YOUR OBJECTIVE:
Copy the entries from the line containing "This screenshot has" through the end of the entries, inclusive, swapping "location" for "position" and leaving everything else unchanged. Leave the pictures out of your answer.

++++++++++

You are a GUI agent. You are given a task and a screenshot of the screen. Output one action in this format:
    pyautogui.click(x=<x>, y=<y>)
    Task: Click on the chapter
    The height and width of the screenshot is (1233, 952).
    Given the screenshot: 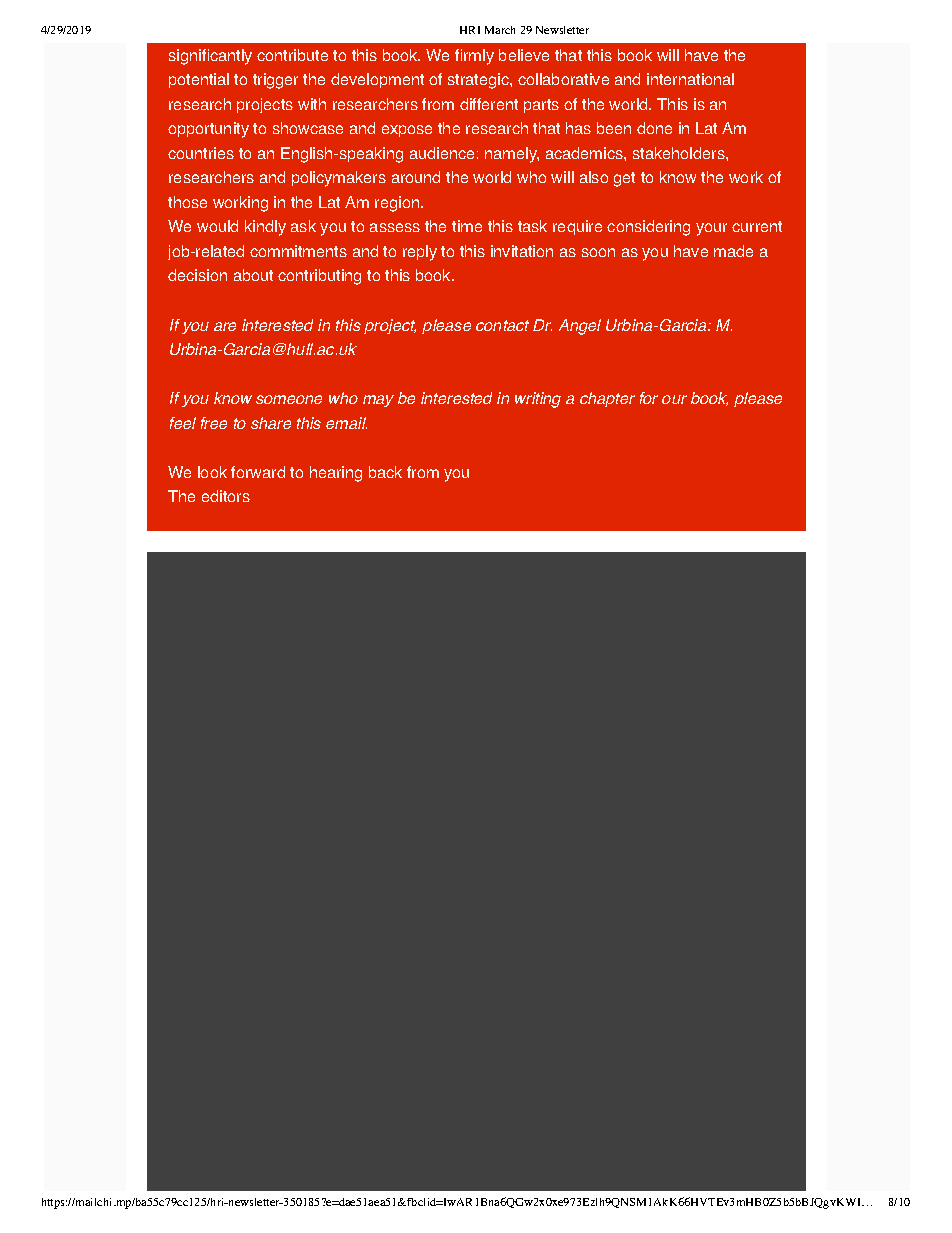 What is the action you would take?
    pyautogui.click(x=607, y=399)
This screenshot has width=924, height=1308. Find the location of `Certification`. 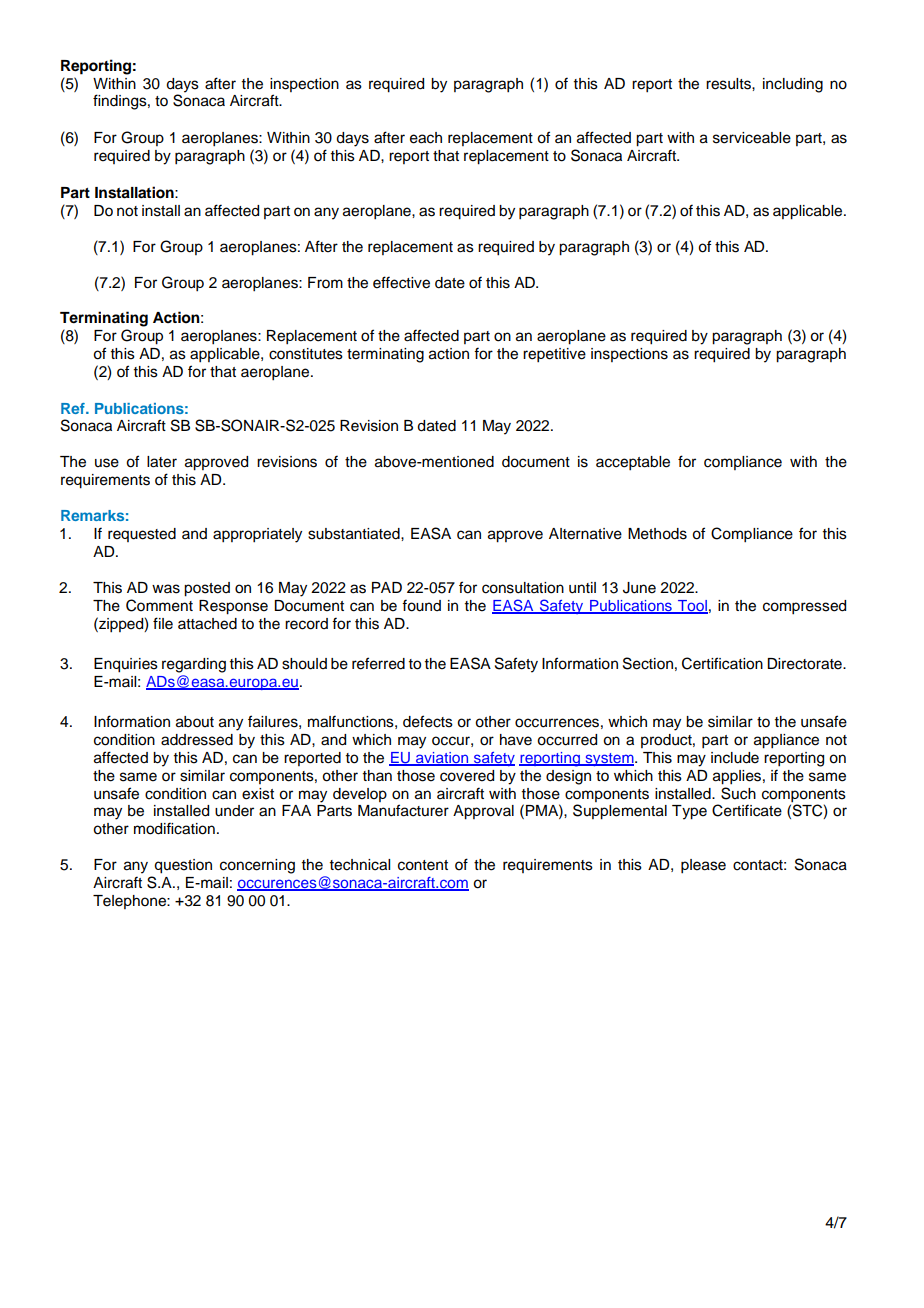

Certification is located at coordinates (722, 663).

++++++++++

WRITTEN SOLUTION:
This screenshot has width=924, height=1308. Find the position of `Certification`. 

Certification is located at coordinates (722, 663).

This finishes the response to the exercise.